Phospholipid data: The concentration of total phospholipids was significantly increased in the high-Fe group compared to controls as well as to the low-dose group.

Effect levels

Target system / organ toxicity

Applicant's summary and conclusion

Conclusions:

The Committee on Updating of Occupational Exposure Limits of the Health Council of the Netherlands concludes that the lowest-observed-adverse-effect level (LOAEL) from this study is 1.4 mg Fe/m3, as respirable aerosols/particles, for effects on the lungs of rabbits after subacute inhalation exposure.

Executive summary:

The purpose of the present non-GLP and not conforme to OECD guideline study was to investigate the effects of inhaled FeCl3 on rabbit lung with special reference to alveolar macrophages, alveolar epithelial cells, and surfactant in order to have a basis for designing combined inhalation studies with iron and other metals and to investigate whether potentiations occur.

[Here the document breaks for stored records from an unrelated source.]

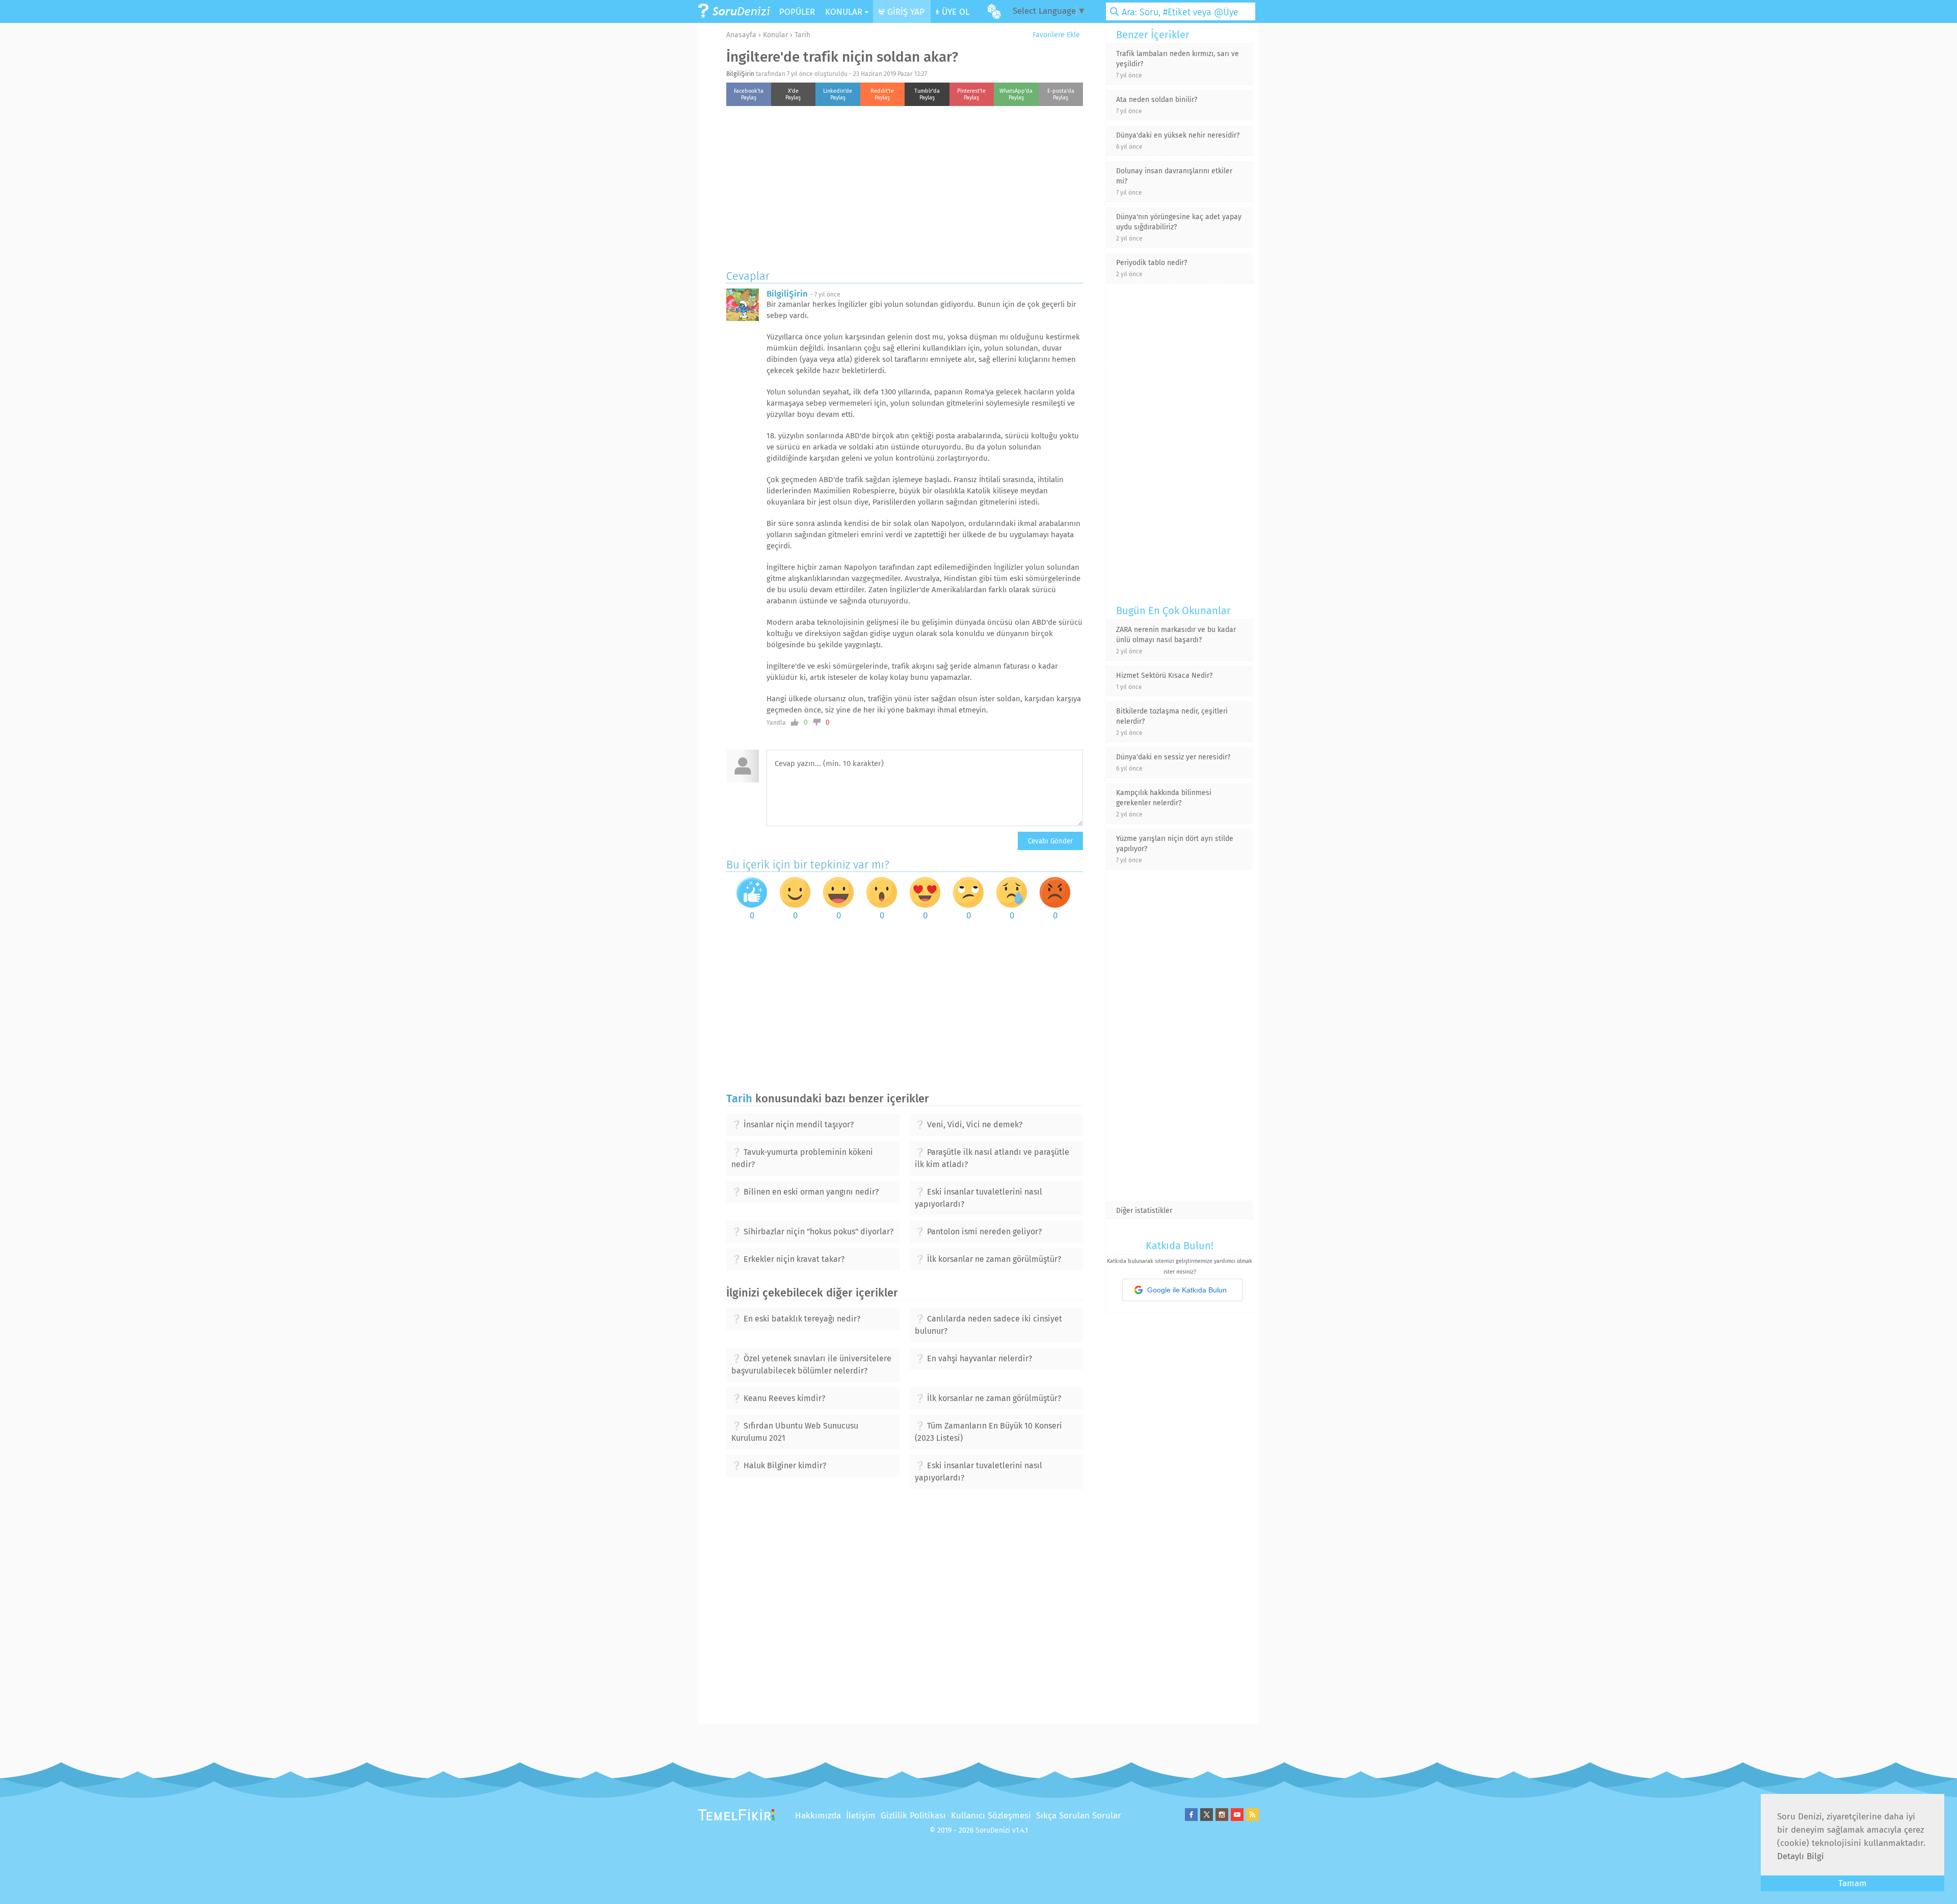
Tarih (802, 35)
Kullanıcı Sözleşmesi (991, 1815)
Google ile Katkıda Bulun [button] (1187, 1290)
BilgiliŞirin (740, 73)
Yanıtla (776, 722)
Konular (775, 35)
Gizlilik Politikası (913, 1815)
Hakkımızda (818, 1815)
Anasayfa (741, 35)
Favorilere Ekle (1055, 35)
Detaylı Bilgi (1800, 1856)
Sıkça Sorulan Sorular (1078, 1815)
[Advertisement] (904, 185)
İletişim (861, 1815)
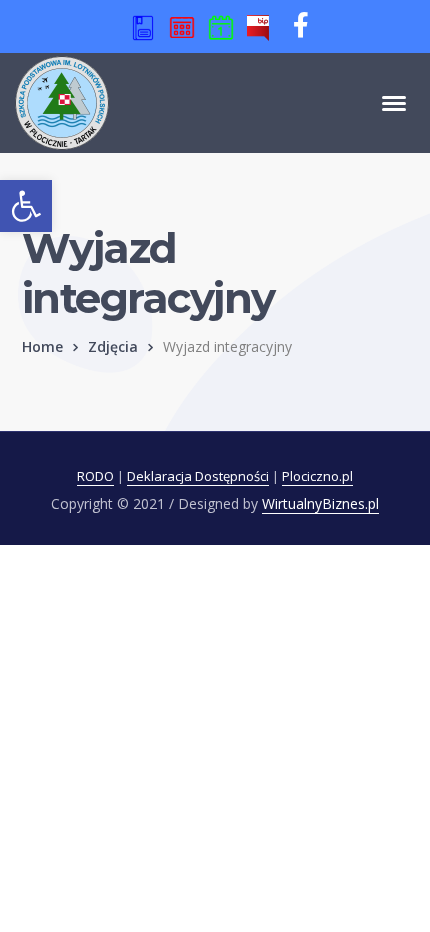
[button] (26, 206)
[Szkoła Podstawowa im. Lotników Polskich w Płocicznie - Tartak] (62, 100)
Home (42, 346)
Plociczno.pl (317, 476)
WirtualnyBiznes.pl (320, 503)
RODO (95, 476)
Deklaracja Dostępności (198, 476)
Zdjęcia (113, 346)
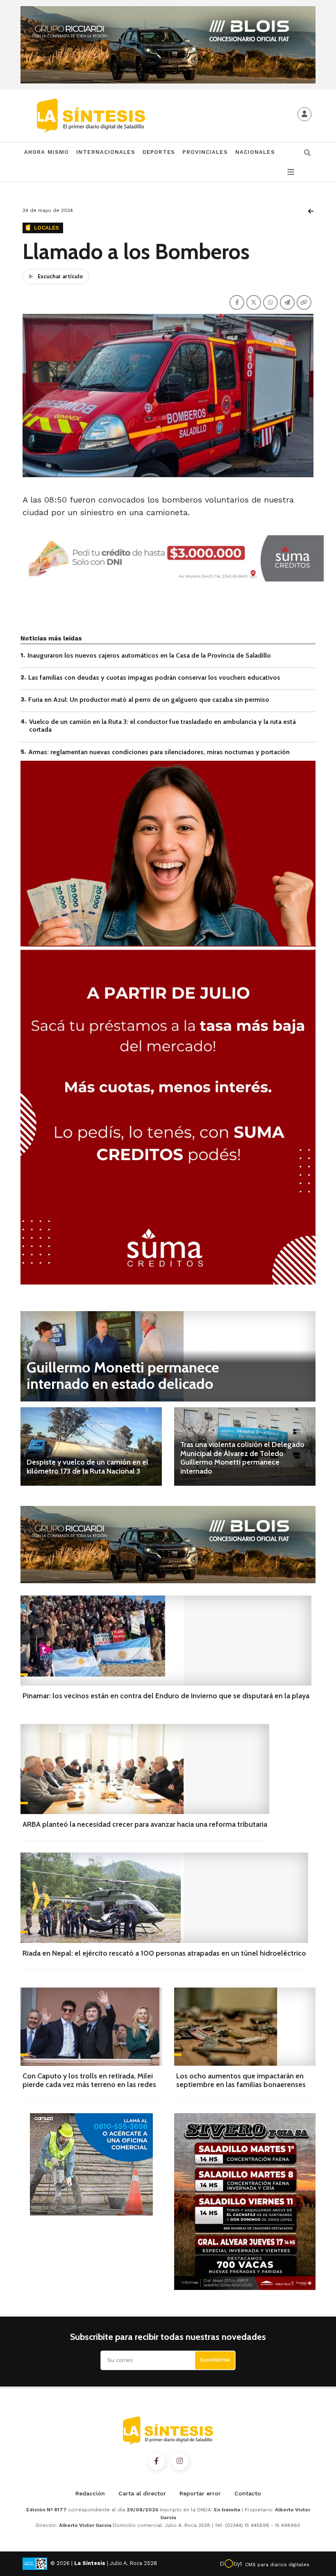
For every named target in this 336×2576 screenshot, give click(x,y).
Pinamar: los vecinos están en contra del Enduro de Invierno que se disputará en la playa (166, 1695)
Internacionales (105, 152)
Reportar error (200, 2493)
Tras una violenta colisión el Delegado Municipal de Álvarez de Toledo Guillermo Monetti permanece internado (242, 1458)
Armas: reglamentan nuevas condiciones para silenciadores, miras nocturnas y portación (159, 752)
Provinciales (204, 152)
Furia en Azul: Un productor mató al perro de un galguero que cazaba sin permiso (148, 699)
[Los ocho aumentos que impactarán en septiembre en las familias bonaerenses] (245, 2027)
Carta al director (142, 2493)
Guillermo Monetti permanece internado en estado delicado (123, 1375)
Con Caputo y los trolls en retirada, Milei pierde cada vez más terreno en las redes (89, 2080)
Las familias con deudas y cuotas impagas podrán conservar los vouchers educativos (154, 677)
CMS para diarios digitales (277, 2564)
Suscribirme (215, 2360)
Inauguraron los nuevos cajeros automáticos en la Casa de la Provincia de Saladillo (149, 655)
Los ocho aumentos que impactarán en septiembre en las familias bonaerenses (241, 2080)
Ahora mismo (46, 152)
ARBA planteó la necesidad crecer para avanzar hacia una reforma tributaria (145, 1824)
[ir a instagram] (179, 2461)
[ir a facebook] (156, 2461)
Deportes (159, 152)
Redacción (90, 2493)
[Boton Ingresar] (304, 114)
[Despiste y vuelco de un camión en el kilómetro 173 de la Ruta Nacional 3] (91, 1446)
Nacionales (255, 152)
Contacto (247, 2493)
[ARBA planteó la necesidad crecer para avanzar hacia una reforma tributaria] (144, 1769)
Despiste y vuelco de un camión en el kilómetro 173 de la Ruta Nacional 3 (87, 1467)
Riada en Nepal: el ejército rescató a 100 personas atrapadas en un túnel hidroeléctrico (164, 1953)
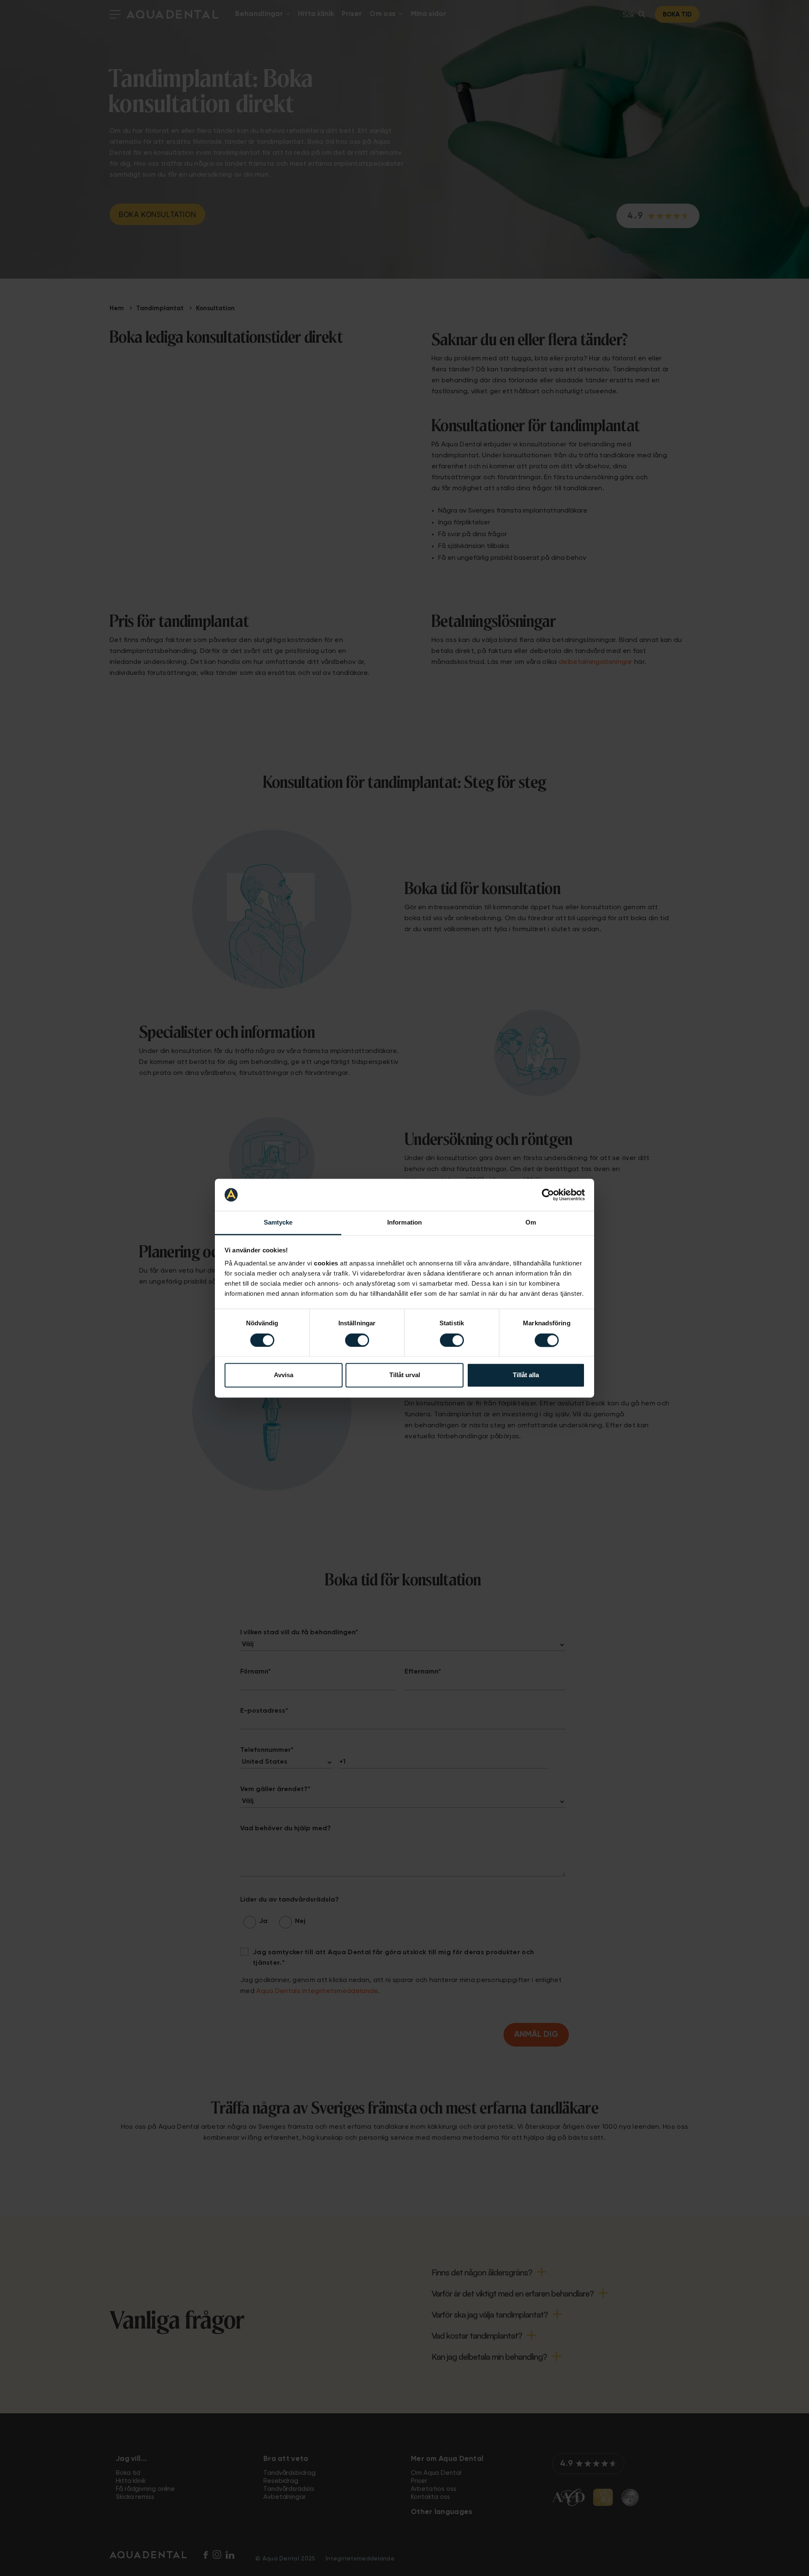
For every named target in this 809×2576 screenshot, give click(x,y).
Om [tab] (530, 1222)
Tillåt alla (526, 1375)
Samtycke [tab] (278, 1222)
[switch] (357, 1340)
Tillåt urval (404, 1375)
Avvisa (283, 1375)
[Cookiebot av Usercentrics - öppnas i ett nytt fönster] (548, 1194)
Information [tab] (404, 1222)
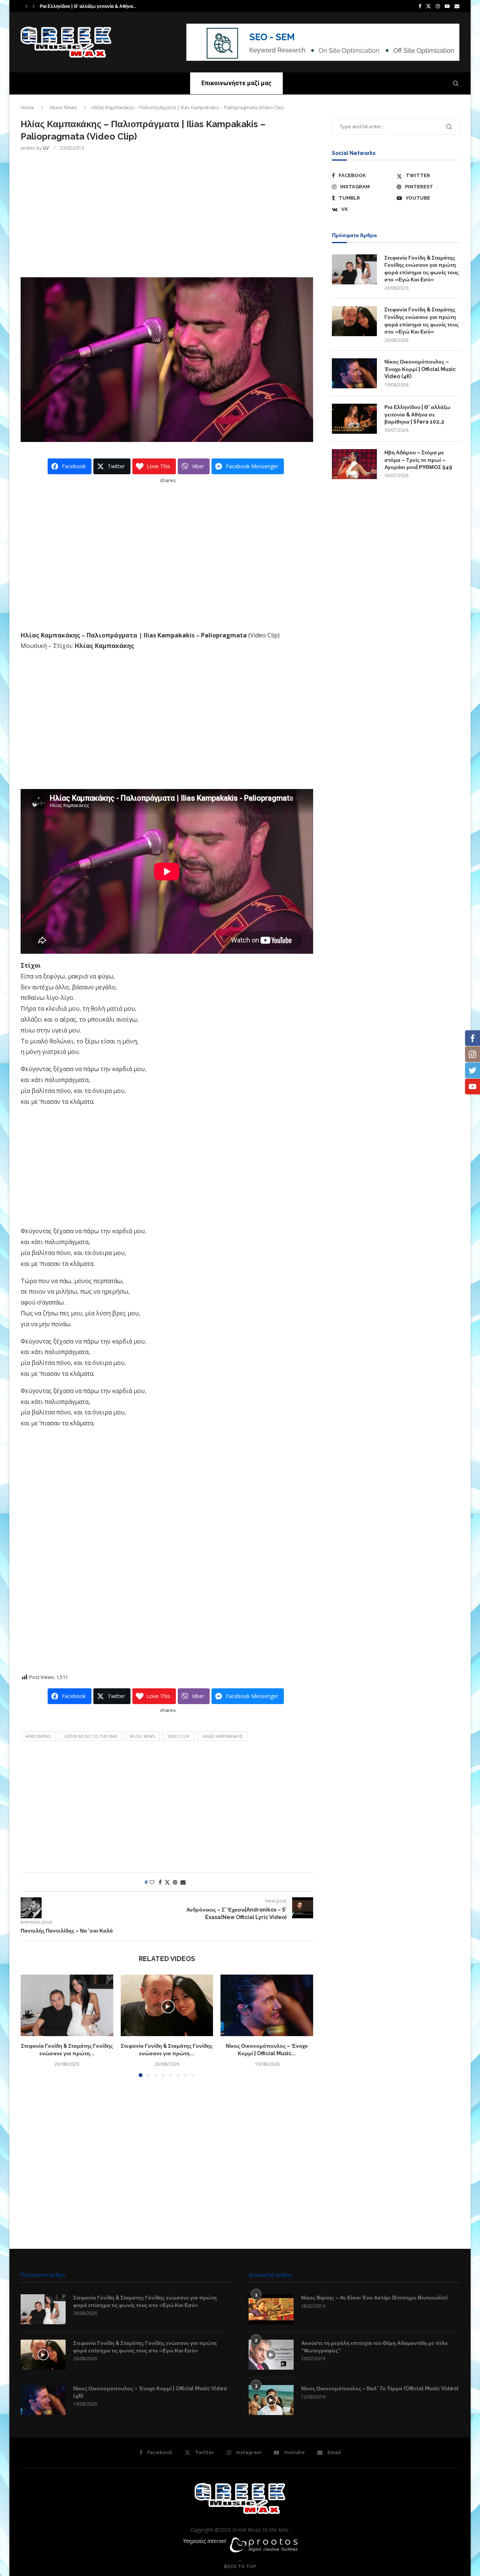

Groups of eight rabbits were inhalation-exposed to iron, 1.4±0.7 mg/m³ (low Fe), or 3.1±1.8 mg/m³ (high Fe) as FeCl3 or to filtered air (controls) for 2 months, 5 days/week and 6 hours/day. The alveolar macrophages were increased in number in both exposed groups. Noduli of granular macrophages were found in lungs of all the rabbits in the high-Fe group, in one from the low-Fe group, and in one control rabbit. Especially in the high-Fe group there were prominent changes in the macrophages such as enlarged lysosomes containing fibrous-looking structures, iron-rich inclusions, and densely packed, 5 -nm electron-dense granules. The number of cells filled with surfactant-like inclusions as well as smooth surface was inceased in the high-Fe group and the macrophages had enhanced phagocytic capacity. There was an increase in the phospholipid concentration and in the volume density of type II cells in the high-Fe group but the level of phosphatidylcholines was not significantly changed. The fact that Fe(3 +) affected mainly the alveolar macrophages might be due to the relatively high concentration of iron in these cells caused by the precipitation of iron in their lysosomes.

The Committee on Updating of Occupational Exposure Limits of the Health Council of the Netherlands concludes that the lowest-observed-adverse-effect level (LOAEL) from this study is 1.4 mg Fe/m³, as respirable aerosols/particles, for effects on the lungs of rabbits after subacute inhalation exposure.